WHAT TO PRODUCE
Reproduce the lines verbatim, from the line containing "Task: Click the back arrow beside 角色信息" through the line containing "Viewport: 1568px width, 706px height.", inclusive of both.

SUPPLIED RECORDS

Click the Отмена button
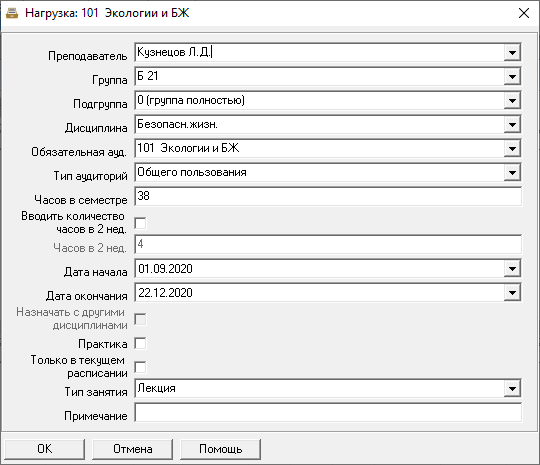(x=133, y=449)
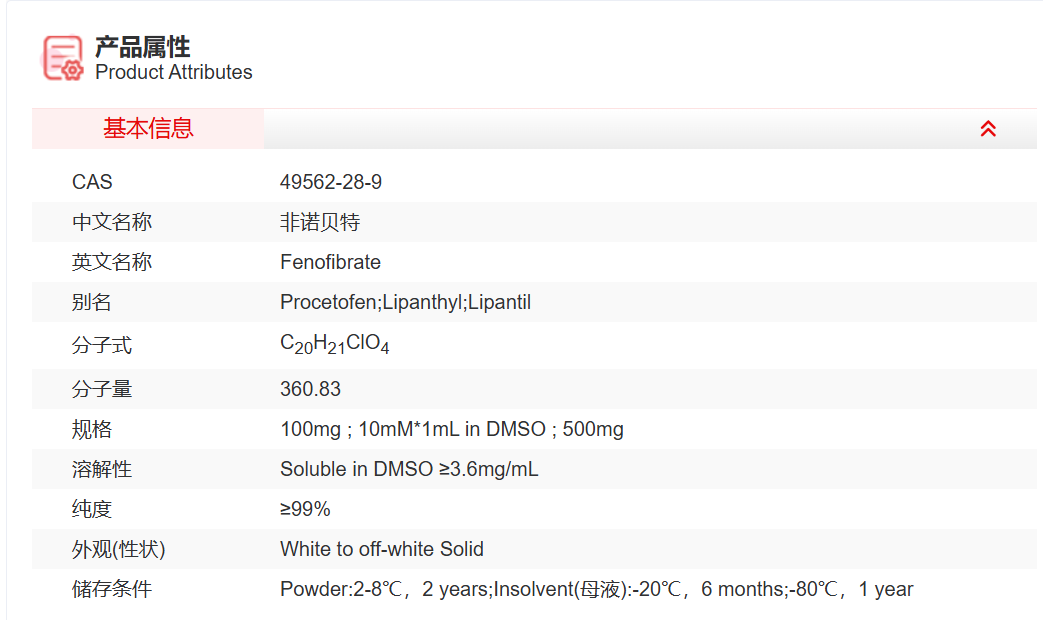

---

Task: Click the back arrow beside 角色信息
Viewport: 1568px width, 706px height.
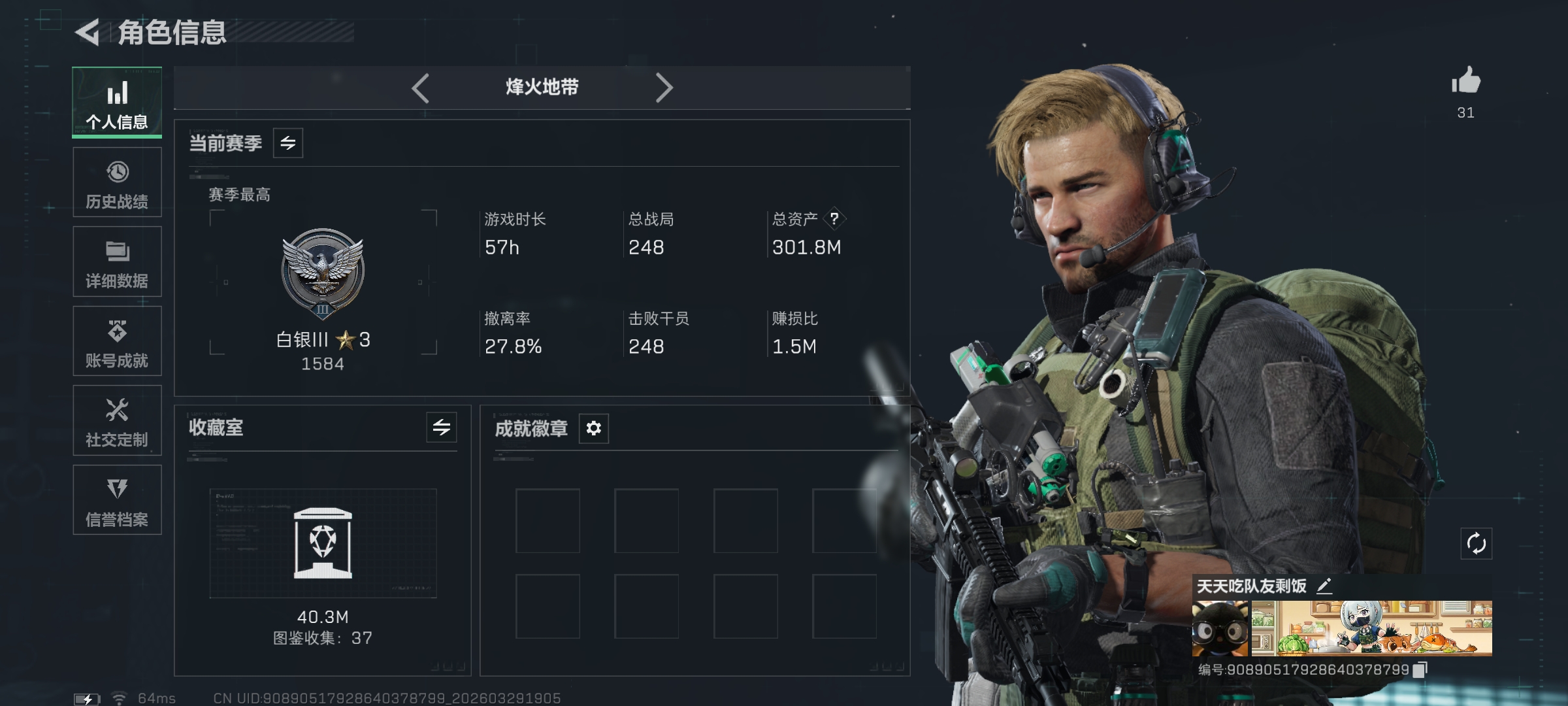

* * *

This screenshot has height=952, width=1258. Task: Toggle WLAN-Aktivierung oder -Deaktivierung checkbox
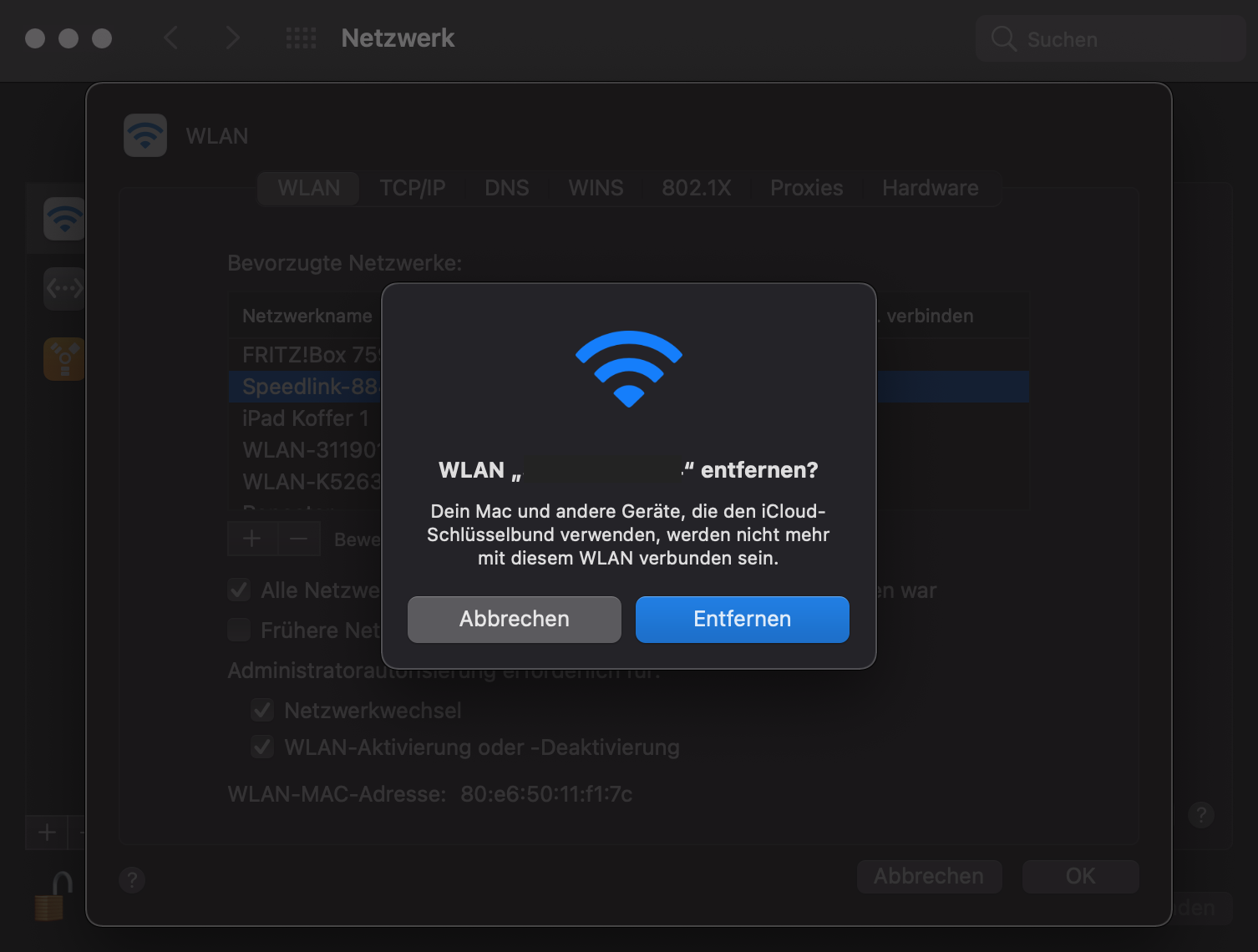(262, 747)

THE RESULT
Task: Click the back arrow beside 角色信息
Viewport: 1568px width, 706px height.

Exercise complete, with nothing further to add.